Other studies propose that omega-3 should be used to treat illnesses such as depression, schizophrenia (Hui-Min 2010), bipolar disorders (McNamara/Carlson 2006), dementia and psychiatric disorders prevalent during pregnancy and breastfeeding (Carlson 2001). Furthermore, it has been observed that neurodegenerative diseases, such as Parkinson’s and Alzheimer’s, are associated with a major loss of DHA in the neuronal membranes. With regard to Alzheimer’s, the ω-3 in the membranes is replaced by saturated fatty acids (Sanhueza et al. 2004).

As such, research conducted on mice (Carrié et al. 2000) and humans (Helland et al. 2006), associates higher levels of DHA in brain tissue with a greater capacity for learning, through memorization, intelligence (Helland et al. 2006) and motor development tests. Furthermore, it has been shown that the presence of omega-3 is associated with a neuroprotective state, i.e. one that protects the brain (Bazan 2005; Ikemoto et al. 2001; Takeuchi et al. 2002). Other studies conducted on rats show that the consumption of omega-3 during pregnancy and the first days of breastfeeding produces greater resistance among their offspring to the severity and occurrence of convulsions stemming from increasing their body temperature (experimental hyperthermia) (Flores et al. 2007).

These findings, with regard to the health benefits of omega-3, have led to increased interest among the scientific community in studying what the benefits of omega-3 intake are and how it helps to improve mental and physical health; however, the significant changes in human diets have created major alterations in metabolic processes and general health. The scales have shifted towards excessive consumption of sugars, flour, saturated fats and omega-6, and reduced consumption, or lack thereof, of whole grains, fruits, vegetables and omega-3. If we add the lack of awareness of the general public regarding the nutritional value of foods and the influence of media outlets in promoting the consumption of low-quality or junk foods, the outcome is discouraging given that these illnesses continue to increase.

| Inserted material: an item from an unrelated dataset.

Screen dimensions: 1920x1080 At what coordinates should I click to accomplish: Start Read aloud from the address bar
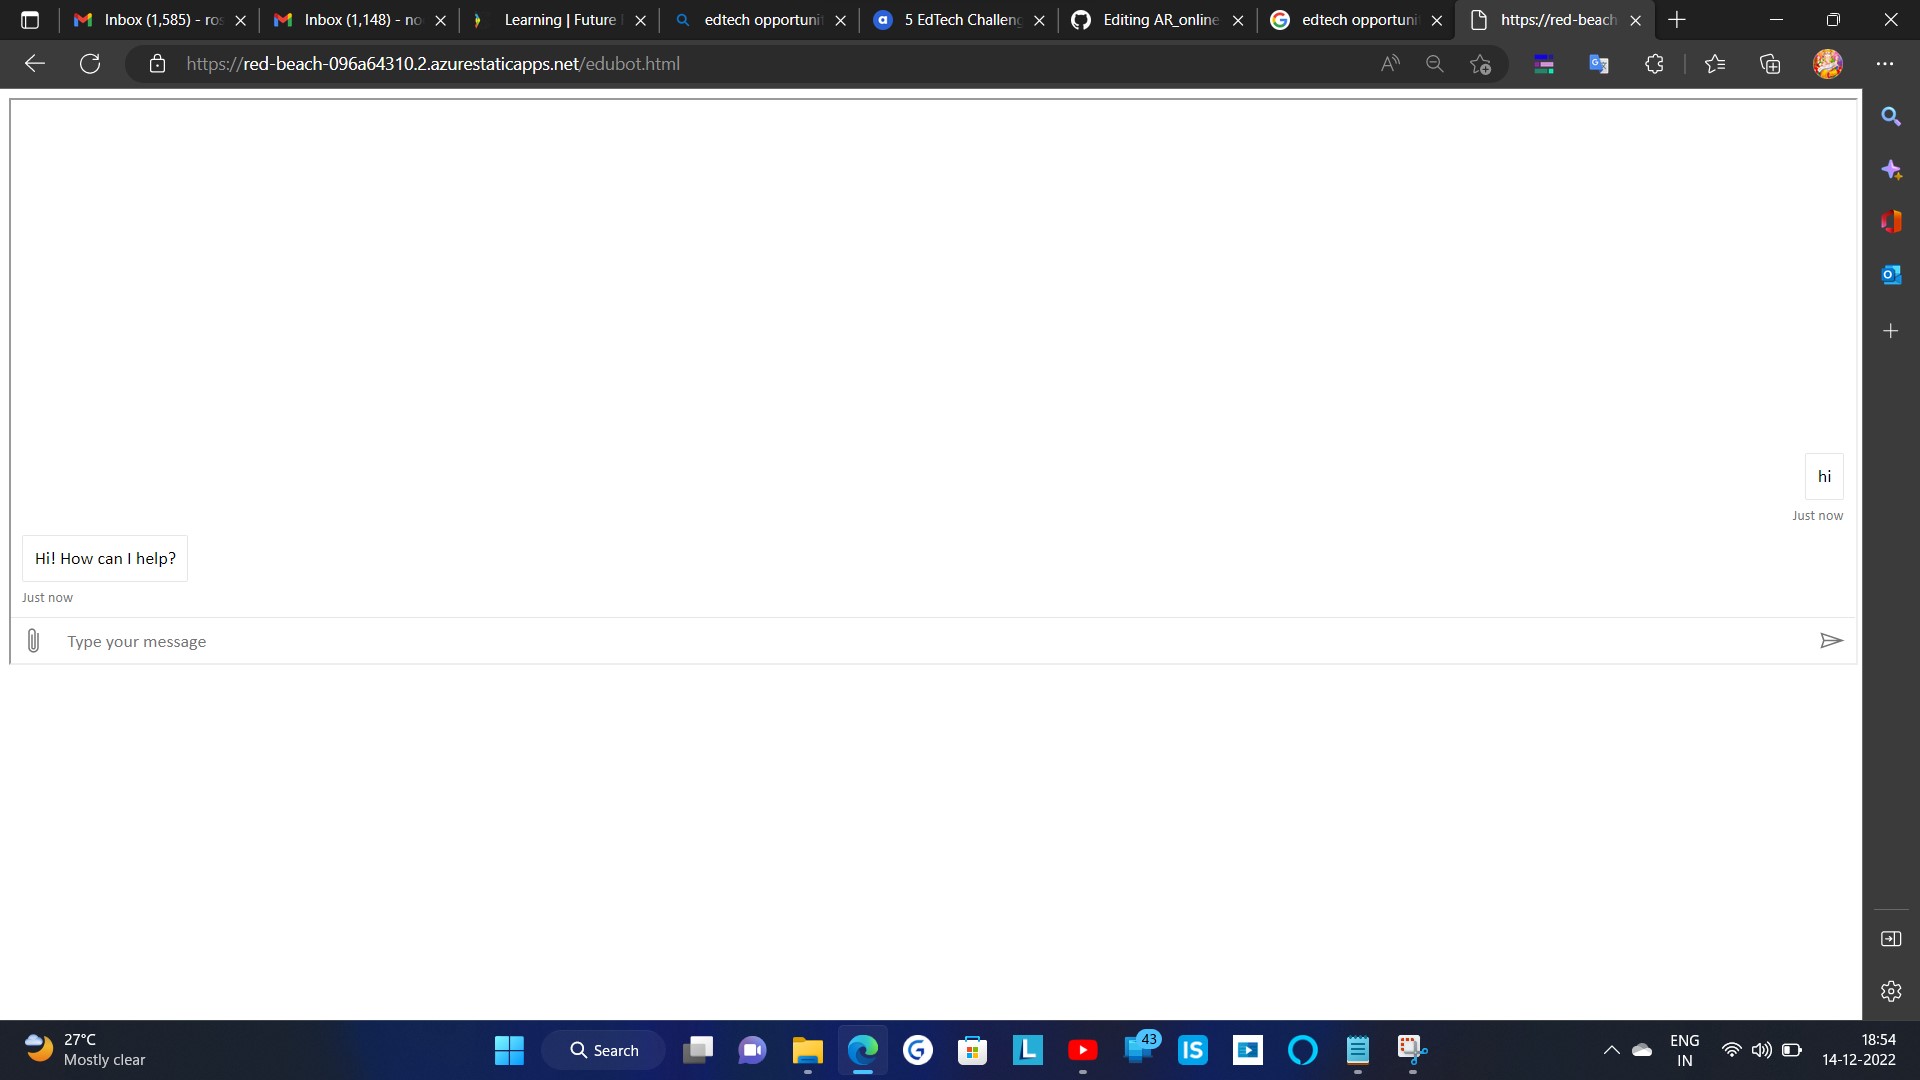[1390, 63]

The restructuring of our eating habits towards a healthier diet, rich in ω-3, would lead to improved protection, prevention and treatment of chronic degenerative, psychiatric and behavioural disorders. As such, the creation of a range of healthcare and prevention strategies, such as promoting a balanced diet rich in DHA and a healthier lifestyle that encompasses physical activity and appropriate body weight, could lead to a significant reduction in risk factors among the general population.

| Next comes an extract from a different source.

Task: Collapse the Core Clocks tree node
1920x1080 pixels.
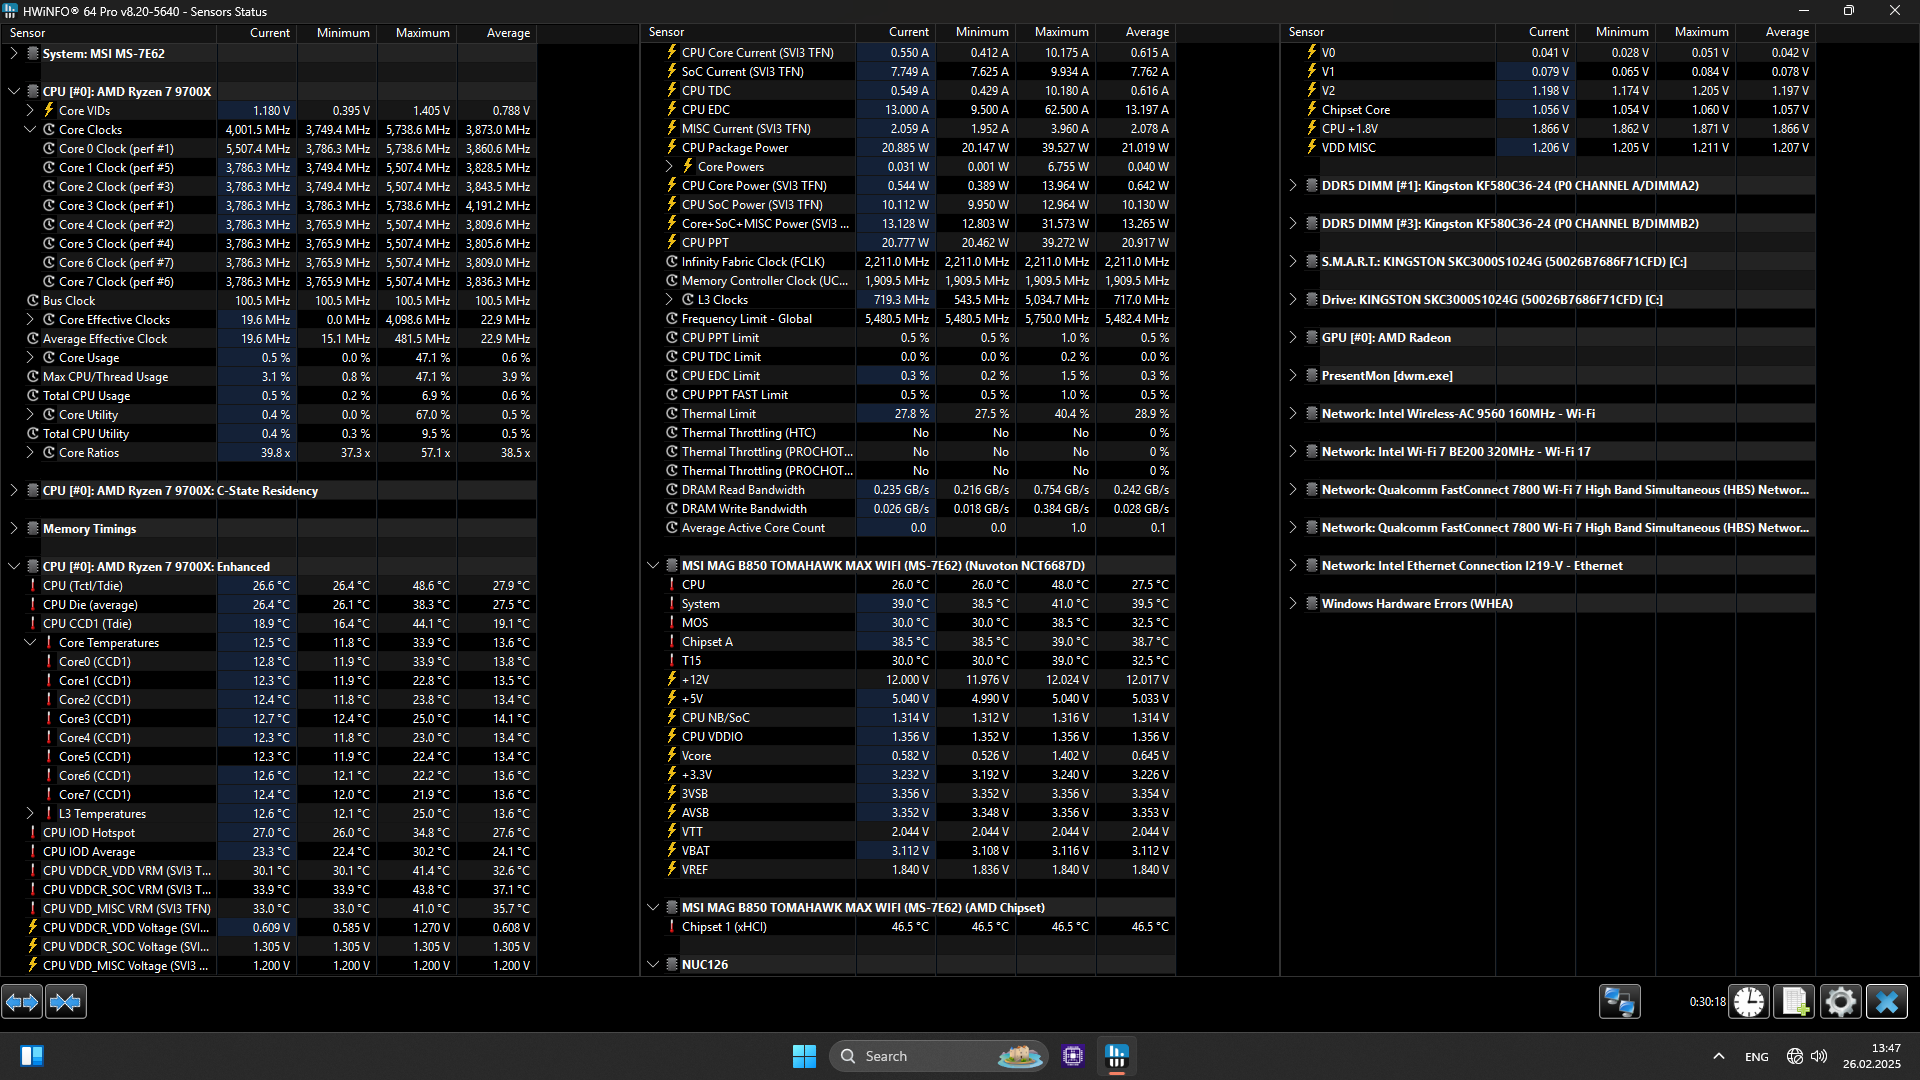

Furthermore, if the information created surrounding fatty acids is accurate and widely available, people will be able to choose what they eat carefully and take advantage of the benefits that omega-3 offers. It is important to highlight that the food industry, which extracts ω-3 from fish and some algae, offers a wide range of supplement options for the whole family (capsules, oil). Special supplements have also been created for children, using attractive and tasty options (gummy bears), which are easy to find and economical. These fatty acids have also been added to infant formula, and in some countries omega-3 is being used in infant foods, as it is deemed to be a fundamental element in the development of the central nervous system, in addition to promoting optimal mental and visual development among children.

However, learning more about the nutritional composition and the effect that foods have on our bodies is not enough. Creating a culture of prevention and decreasing risk factors to our health will, without a doubt, reduce the incidence of these illnesses and improve the health of future generations. We need to overcome nutritional problems not only through choosing what food we eat or what supplements we take, but also by finding preventive measures. Our first-aid boxes should be found in the food we keep in the kitchen rather than in our medicine cabinets.